Потому что он первый раз говорил с Андреем Павловичем вот так. С глазу на глаз, в его кабинете, сидя в глубоком кожаном кресле, за журнальным столиком, на котором стояла бутылка виски и два низких тяжелых стакана. Андрей Павлович налил себе и Толе по чуть-чуть, отхлебнул глоточек.
Сегодня Толя приехал к Ане на дачу, они сидели на третьем этаже, и вдруг ей позвонили по внутреннему: папа приехал, зовет. Она спустилась вниз, вернулась растерянная: «Папа хочет с тобой поговорить. Через час».
Через час он сидел в кабинете Андрея Павловича, стараясь не озираться.
– Я всё знаю, – повторил Андрей Павлович.
Толя светски улыбнулся.
– Я всё знаю, – в третий раз сказал Андрей Павлович. – Но я не осуждаю вас и тем более Анечку. Молодость. Свобода. Это правильно. Никто не собирается вас хватать и кричать: «Соблазнил – женись!»
Толя опустил глаза.
– Дело обстоит ровно наоборот, – сказал Андрей Павлович. – Я буду откровенно, по-мужски. Без обид, ладно?
– Конечно, – сказал Толя.
– Вы – очень милый молодой человек. Вы меня вполне устраиваете как студенческий дружок моей дочери. Но вы меня абсолютно не устраиваете как ее будущий муж. Ваша женитьба на Анечке невозможна, запомните раз и навсегда. У меня насчет ее судьбы совсем другие планы. И вы, как умный человек, это прекрасно понимаете.
– И что поэтому? – спросил Толя.
– Вы на третьем курсе, так? Сейчас осень. К весне расстанетесь. Но пусть она вас сама бросит. Но чтоб ей не было больно. Найдите способ, чтоб она вас просто разлюбила. Например, постепенно станьте скучным, унылым занудой. В общем, понятно. Надеюсь, в будущем смогу вам немножко помочь, в смысле карьеры.
– Понятно, – сказал Толя. – Только зря вы всё это.
– То есть? – нахмурился Андрей Павлович.
– Я вовсе не хотел на ней жениться, – сказал Толя.
– Как? – воскликнул Андрей Павлович.
– Да очень просто! – Толя даже вскочил на ноги. – Давайте откровенно. По-мужски. Аня – хорошая девочка, да. Ну и всё. Почему я должен на ней жениться? В смысле должен хотеть на ней жениться?
– Вон отсюда, – устало сказал Андрей Павлович.
В коридоре Толю ждала Аня.
– Значит, хорошая девочка и всё? – прошипела она.
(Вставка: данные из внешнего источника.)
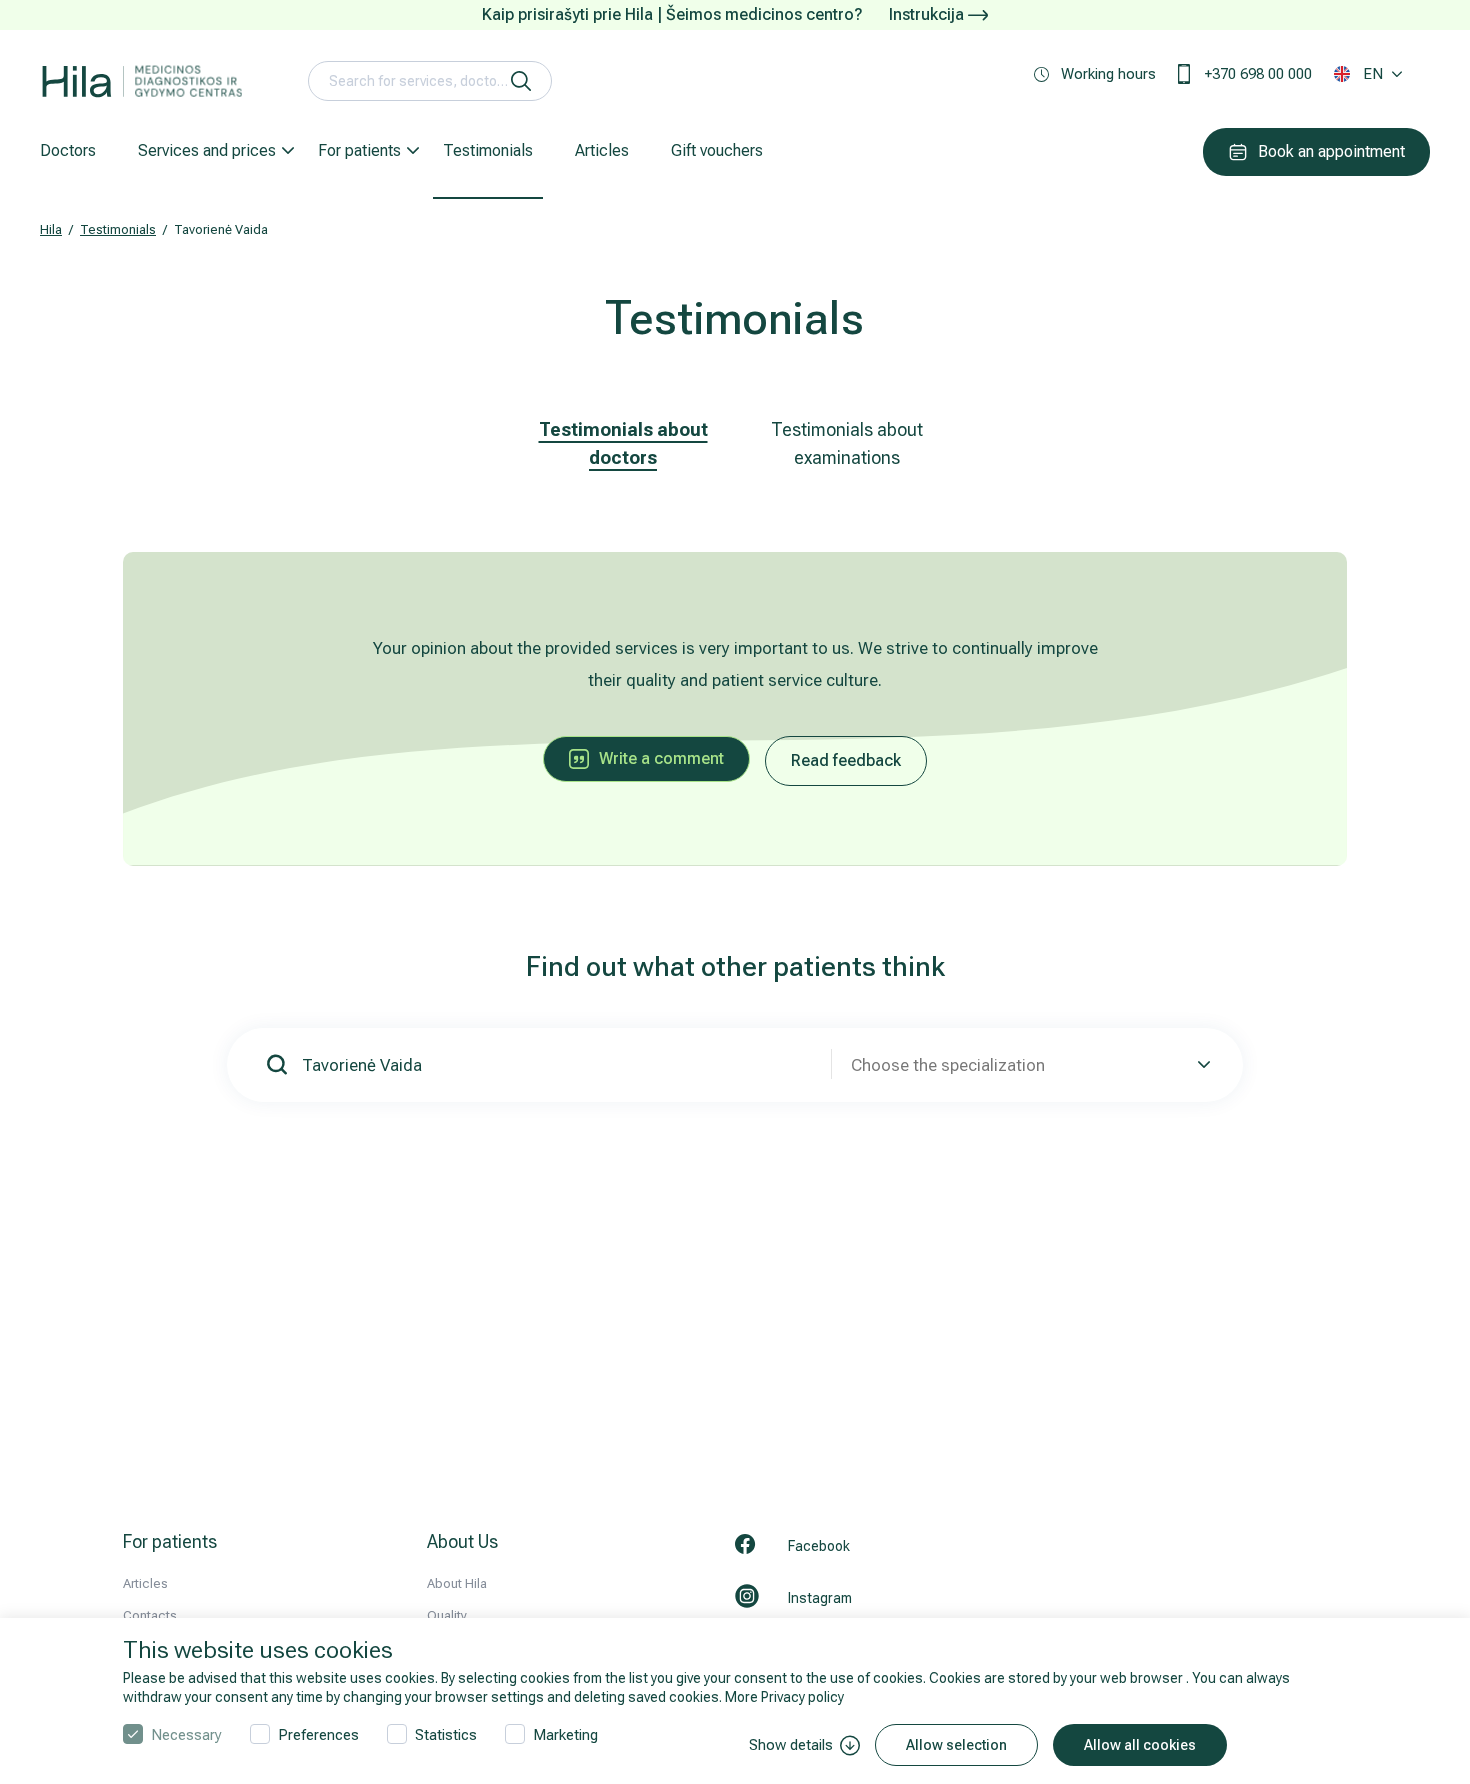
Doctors (68, 150)
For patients (359, 150)
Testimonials (488, 150)
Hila (51, 229)
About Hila (457, 1583)
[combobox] (1027, 1065)
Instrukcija (928, 14)
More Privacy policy (784, 1697)
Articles (602, 150)
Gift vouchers (717, 150)
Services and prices (207, 150)
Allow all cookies (1140, 1745)
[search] (521, 81)
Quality (447, 1615)
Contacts (150, 1615)
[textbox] (1027, 1065)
– Поехали ко мне, – сказал он. – А завтра с утра – в загс.
– Спасибо, я подумаю. Тебя довезти до станции?
– Сам дойду.
– Два километра, – сказала она.
– Ничего, – сказал он. – Заодно прогуляюсь.
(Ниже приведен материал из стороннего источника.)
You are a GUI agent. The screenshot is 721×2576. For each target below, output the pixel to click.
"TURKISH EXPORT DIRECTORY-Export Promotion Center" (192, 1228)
А давайте сбегаем на сторону Толи из предыдущего рассказа.
Может быть, он прав, что не хочет жениться на Ане?
И не потому, что он ее недостаточно любит.
Что такое «любить»?
Это значит в том числе еще и трезво оценивать ситуацию. Потому что если не трезво, то тогда получается любовный бред, влюбленность в звезду экрана или подиума.
Но вернемся к нашим ребятам.
Представим себе, как Толя приезжает к Ане на дачу, даже когда она его привозит на своей машине. Его с головы до ног оглядывает охрана. Его давит роскошь гостиных, каминов, бассейнов, лужаек, собак. Надменная мама выдавливает из себя улыбку. Папа вообще не показывается, и Аня говорит: «он в Давосе», «он в Кремле», «он у “самого”».
Зачем это надо Толе?
У него есть собственная гордость.
Конечно, Аня очень мила. Красивая, умная, сексуальная. Всё, что хотите.
Но жениться на Ане (даже если папа согласится) – это каждую минуту знать и чувствовать: всё, чем ты пользуешься, заработал не ты. Значит, надо вести себя соответственно. И знать, что ты такого все равно никогда не заработаешь. Для того чтобы Толе сравняться с Аниным папой, нужен распад государства, новые 1990-е… Избави Бог. Ну или Толя вдруг изобретет что-то типа «Фейсбука». На это нельзя всерьез рассчитывать.